The oral report on 2024WSC showed that a multicenter, double-blind, randomized, placebo-controlled TASTE-2 study enrolled 1362 patients with moderate-severe stroke treated with EVT. Edaravone dexborneol, a brain cell protection was used before EVT, and the proportion of patients with functional score 2 below 90 days was 55.0% vs. 49.6% compared with placebo, which was statistically significant and safe. This suggests that brain cell protection prior to stroke thrombectomy may further improve treatment outcomes in patients with large vessel occlusive stroke and help them regain self-care ability.
TASTE-2 Primary Efficacy Results: There was a significant difference between the treatment and placebo groups in the proportion of patients who were functionally independent (90-day mRS 0 to 2), OR = 1.24 (1.00 to 1.54), p = 0.047; RR = 1.11 (1.00 to 1.23), p = 0.047
Sanbexin ® (Edaravone dexborneol Concentrated Solution for Injection) is a multi-target brain cell protection developed by Simcere Pharmaceutical Co., Ltd. The drug contains two active ingredients, edaravone and dexborneol, which efficiently penetrate the blood-brain barrier, reduce cascade damage caused by AIS through dual effects of anti-inflammation and free radical scavenging, and extend the existing treatment window from 24 hours to 48 hours. As the only innovative drug approved for marketing and sales in the field of stroke treatment worldwide since 2015, this drug has been developed for 12 years.
The latest results of the TASTE-2 study provide key clinical medical evidence for Sanbexin ® as a multi-target brain cell protection strategy combined with reperfusion in the treatment of acute ischemic stroke and also trigger lively on-site discussion in international academia.

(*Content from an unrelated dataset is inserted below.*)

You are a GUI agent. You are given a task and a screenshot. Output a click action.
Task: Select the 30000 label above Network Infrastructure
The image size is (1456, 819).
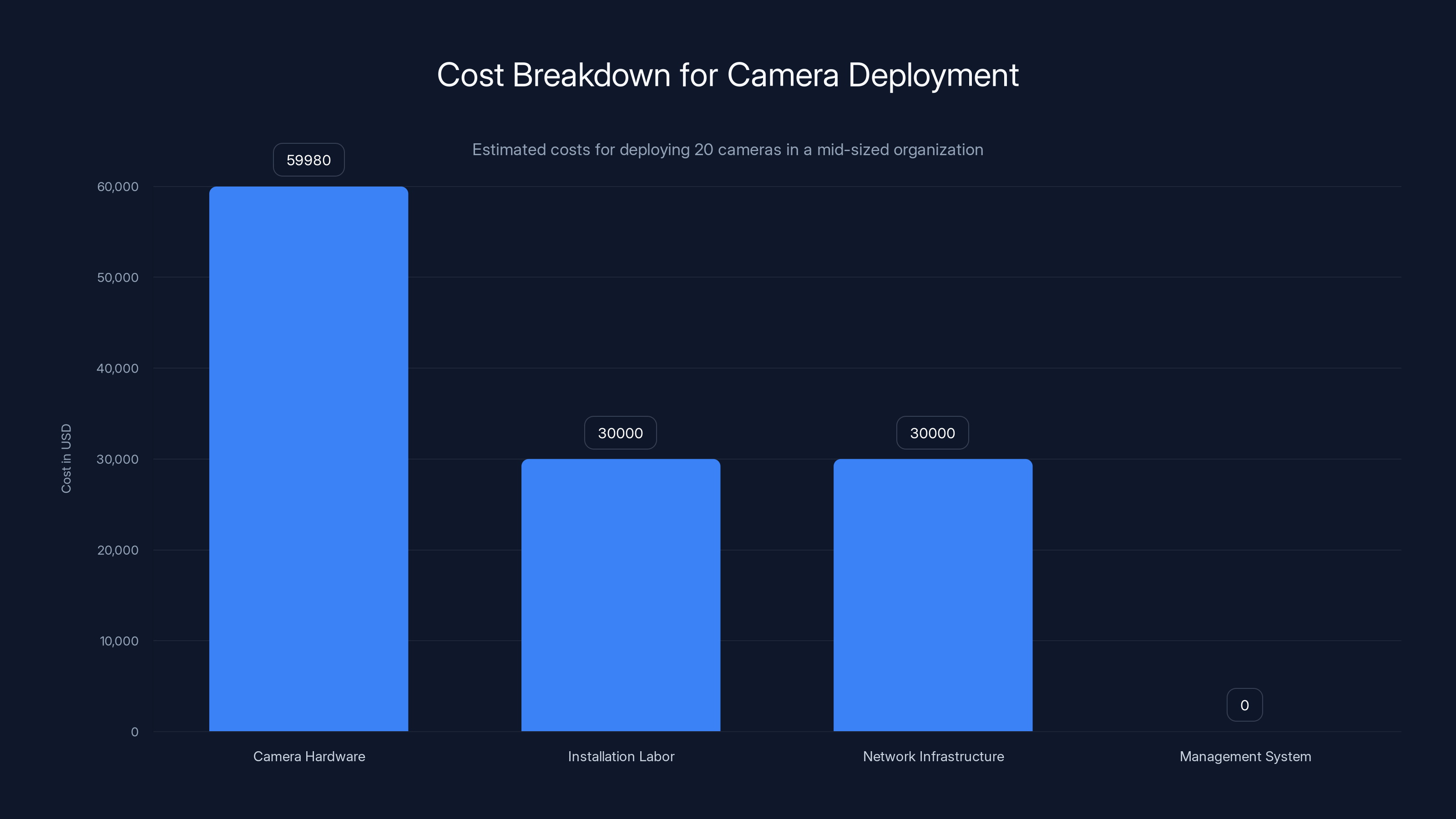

According to the recommendations of the Stroke Academic Roundtable Meeting (STAIR), brain cytoprotectants reduce ischemic brain injury, especially when combined with thrombectomy. The scientific community has also been working on brain cytoprotective agents for stroke treatment for a long time. However, for the complex pathophysiological mechanism of stroke, single-target drugs have limited efficacy and are difficult to develop clinically.
Corresponding to this, multi-target brain cytoprotectants continue to progress in clinical practice. Previously, the TASTE study led by Professor Yongjun Wang ‘s team from Beijing Tiantan Hospital and the TASTE-SL study led by Professor Dongsheng Fan from Peking University Third Hospital confirmed the efficacy of edaravone dexborneol injection and sublingual tablets in AIS patients without thrombectomy, respectively. The data were published in STROKE (Stroke) and JAMA Neurology (American Medical Association Journal of Neurology), in 2021 and 2024.
In the future, Sanbexin ® is expected to be used as a concomitant drug for endovascular treatment such as thrombectomy and administered before reperfusion to further improve the effect of stroke treatment and reduce stroke disability.